I looked at the sample input and noticed the divisibility tests were, respectively

    23 19 13 17

Then I looked at my particular input for the same, finding

    11 13 17 19 2 3 5 7

They're all prime numbers. And then it hit me: use The Chinese Remainder Theorem to simplify the numbers! I can use the CRT because:

  1. Each monkey is computing a particular congruence equation: adding, multiplying (repeated addition), or squaring (repeated addition, again), over a modulus.

  2. The divisors used for congruence (modulus) are prime numbers, therefore co-primes pairwise (as CRT requires).

Now, how to use it is probably not clear. Even if you carefully read the Wikipedia Article and any decent Discrete Math book. I knew about this trick because it was shown to me in class, so I'll share the same example:

Consider number 694223. It is fairly «large» compared to primes 2, 7, and 11. If we look at their congruences separately, we have

    694223 mod  2 = 1
    694223 mod  7 = 5
    694223 mod 11 = 2

Now consider 2*7*11 = 154 and 694223 mod 154 = 145. Look at the congruences

    145 mod  2 = 1
    145 mod  7 = 5
    145 mod 11 = 2

This is a consequence of CRT, and it's the way to «keep your worry levels manageable». When the numbers were reasonably small, dividing by 3 kept them at bay. For bigger numbers, we can compute the congruence over the product of the moduli, knowing that the individual congruences will produce the same result, regardless of which monkey handles the new reduced-size item.
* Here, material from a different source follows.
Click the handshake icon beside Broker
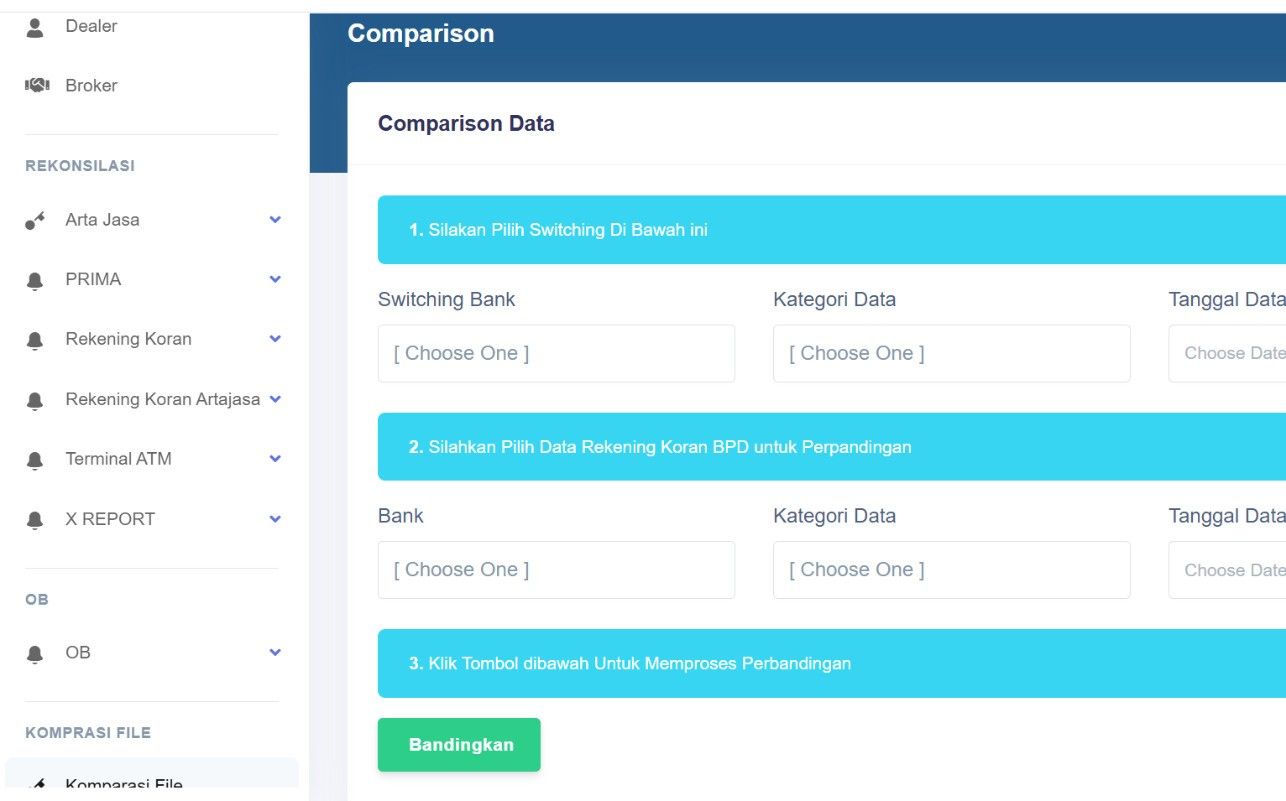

The resulting code ended up being

    partB :: String -> Int
    partB input = i0 * i1
      where
        [i0,i1] = take 2
                $ sortBy (flip compare)
                $ map inspections
                $ DIM.elems
                $ simulateRounds 10000 control
                $ monkeys
        monkeys = loadMonkeys input
        chinese = product $ map (modulus.next) $ DIM.elems monkeys
        control w = if w >= chinese then w `mod` chinese else w

After loading our input into monkeys we compute the product of all the modulus, and use it as module for numbers that grow bigger than it.

Conclusion

This is the kind of problem that illustrates why reasoning at scale is an important skill when programming. The algorithm is deceptively simple to write and straightforward to verify. It fails when the data it works with grows. It's not easy to solve even with better data types, because growth is exponential and deviously hidden.

Looking at the huge integers reminded me of the code one needs to work with when implementing cryptographic algorithms. All moduli being primes brought me back to studying Rings during college Algebra courses, before the lighter Discrete Math courses came to replace them. I looked up CRT, and reading through the «Proof» section somehow triggered the memory of the trick.

I don't think I'd ever come up with that trick unless someone showed it to me. It's not something that comes out of pure experience -- you need the theory to be this clever. Period.

As Jack Burton would say, «If you have a problem like that again, just reach for the sky!»